• SET EXERCISE
Output the part of the listing that opens with the line containing "The height and" and closes with the line containing "The image size is (342, 326)." as a Markdown table with the columns Row and Line, numbering each line and omitting blank lines. Leave the pictures out of the table.

--- ENTRIES SHOWN ---

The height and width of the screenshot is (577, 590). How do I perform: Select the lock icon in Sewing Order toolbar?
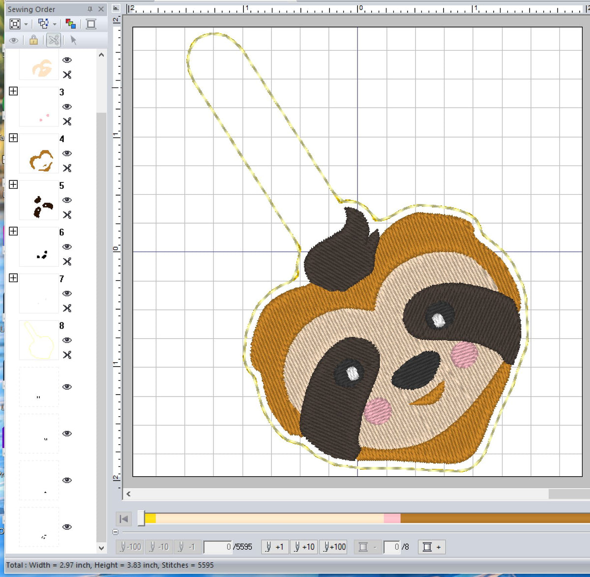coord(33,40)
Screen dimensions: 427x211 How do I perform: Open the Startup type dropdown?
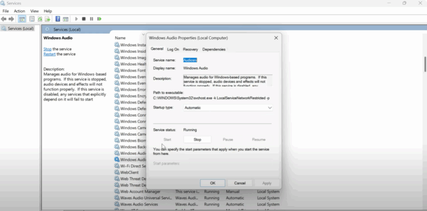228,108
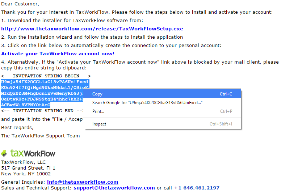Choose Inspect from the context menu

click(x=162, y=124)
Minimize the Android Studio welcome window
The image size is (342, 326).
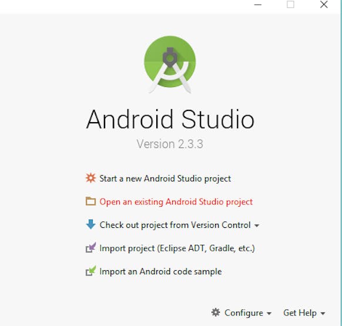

---
--- ENTRIES SHOWN ---

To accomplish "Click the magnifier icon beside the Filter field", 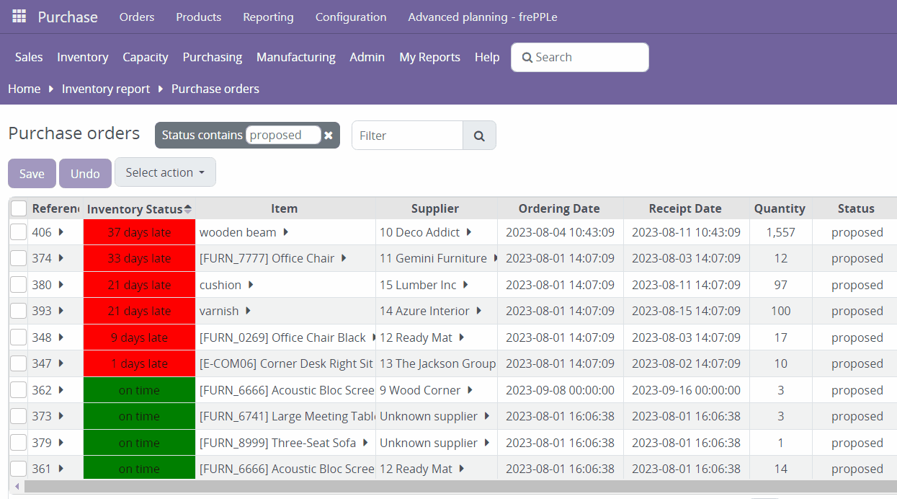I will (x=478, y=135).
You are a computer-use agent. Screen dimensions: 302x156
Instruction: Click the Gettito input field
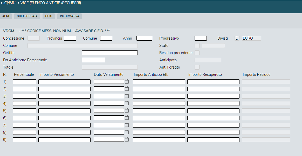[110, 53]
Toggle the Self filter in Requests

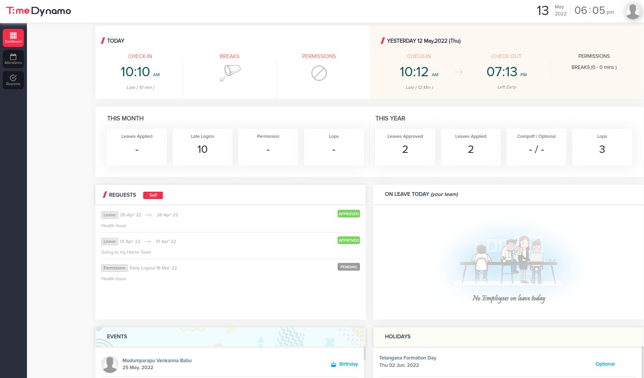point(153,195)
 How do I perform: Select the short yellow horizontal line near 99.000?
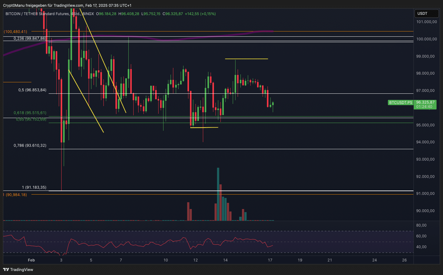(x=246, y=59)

---

• SOLVED EXERCISE
| Row | Line |
|---|---|
| 1 | The height and width of the screenshot is (577, 590). How do I perform: Select the lock icon in Sewing Order toolbar? |
| 2 | coord(33,40) |
| 3 | Screen dimensions: 427x211 How do I perform: Open the Startup type dropdown? |
| 4 | 228,108 |
| 5 | Choose Inspect from the context menu |
| 6 | click(x=162, y=124) |
| 7 | Minimize the Android Studio welcome window |
| 8 | The image size is (342, 326). |